Paula Wolfert said she thinks if you drain the cheese for a day or two you would get that dense texture. Do you agree?


I've also heard that using all whole eggs instead of yolks, might make a difference because of the drying effect of the whites. The NY Cheesecake recipe I use has 5 whole eggs and just 2 yolks, so I'm wondering how much effect, if any, only 2 yolks would have as opposed to using two whole eggs instead? Or perhaps replacing the 2 yolks with just the whites?  What do you think?


The other specifics in the NY Cheesecake recipe I use, are: 40 oz cream cheese, 1/4 cup sour cream, 3 Tbsp flour, 1 3/4 cups sugar, 1 tsp each lemon and orange zest, 3/4 tsp vanilla. It's baked at 500 F for 10 minutes to brown the top, then at 200 F for close to 2 hours, ie, until the top is set 3 inches from the edges. I don't use a waterbath, but just set a shallow pan of water under the rack where the cheesecake is sitting. (I've also made it without the pan of water - texture was basically the same, except there was a crack). I've noticed a slighter firmer texture after chilling it for 48 hours as opposed to 24, but no difference in the 48  as opposed to 72 hours.


    



Strength is the capacity to break a chocolate bar into four pieces with your bare hands - and then eat just one of the pieces. --Judith Viorst


Edited 10/8/2004 5:55 pm ET by Meryl

There's nothing better than a good friend, except a good friend with CHOCOLATE.

Meryl's picture

(post #63275, reply #34 of 156)

Thanks.
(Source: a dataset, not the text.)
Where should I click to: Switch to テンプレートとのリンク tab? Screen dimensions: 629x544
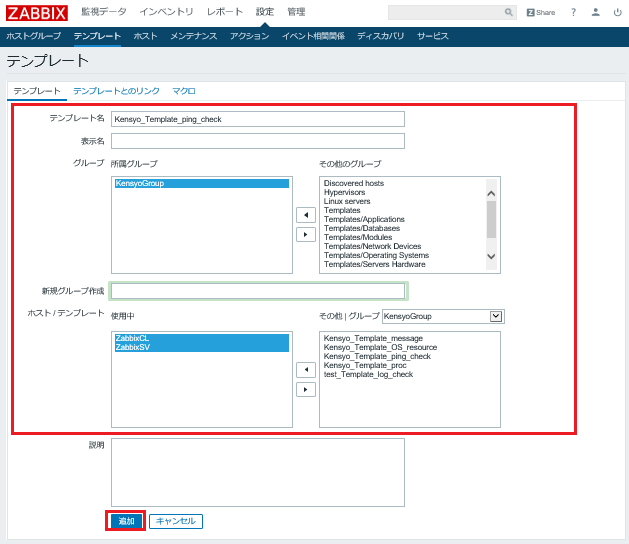pos(116,91)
Not sure if I can find it here, but it sounds similar to Farmer's Cheese, which charlotte baker recommended using as a sub for 1/5 of the cream cheese.


Strength is the capacity to break a chocolate bar into four pieces with your bare hands - and then eat just one of the pieces. --Judith Viorst


Edited 10/10/2004 5:03 pm ET by Meryl

There's nothing better than a good friend, except a good friend with CHOCOLATE.

cookie1's picture

(post #63275, reply #54 of 156)

If you live near a Whole Foods store, you will be able to purchase it.

Cheryl

It is nice to be important, but it is more important to be nice!

cookie1's picture

(post #63275, reply #53 of 156)

About six weeks ago in our food section, I was introduced to Quark.  I set out on a mission to find it.  The only trouble is that everyone else was out buying it.  I called around to several stores and was told that they weren't able to keep it because of the article in the paper.  I did finally get to purchase and it was really expensive for the small amount.  I think I may try doing the cottage cheese procedure in the future.  Thanks for the info.

Cheryl

It is nice to be important, but it is more important to be nice!

bill_1010's picture

(post #63275, reply #58 of 156)

The recipes I have on cheesecake all use some cornstarch in lieu of flour


(recipes i use are from this book)

helena's picture

(post #63275, reply #59 of 156)

I have that book as well and love it!

Nobody's picture

(post #63275, reply #77 of 156)

* Make sure all ingredients are at room temp.


* Use a FP (Not a kitchenaid or stand mixer).


* Mix the cream cheese and cream or sour cream or other flavoring agents liberally, until you add the eggs.  Eggs catch air and will fluff things up.  Mix minimally after the eggs have been added.


* Keep flour or cornstarch to an absolute minimum.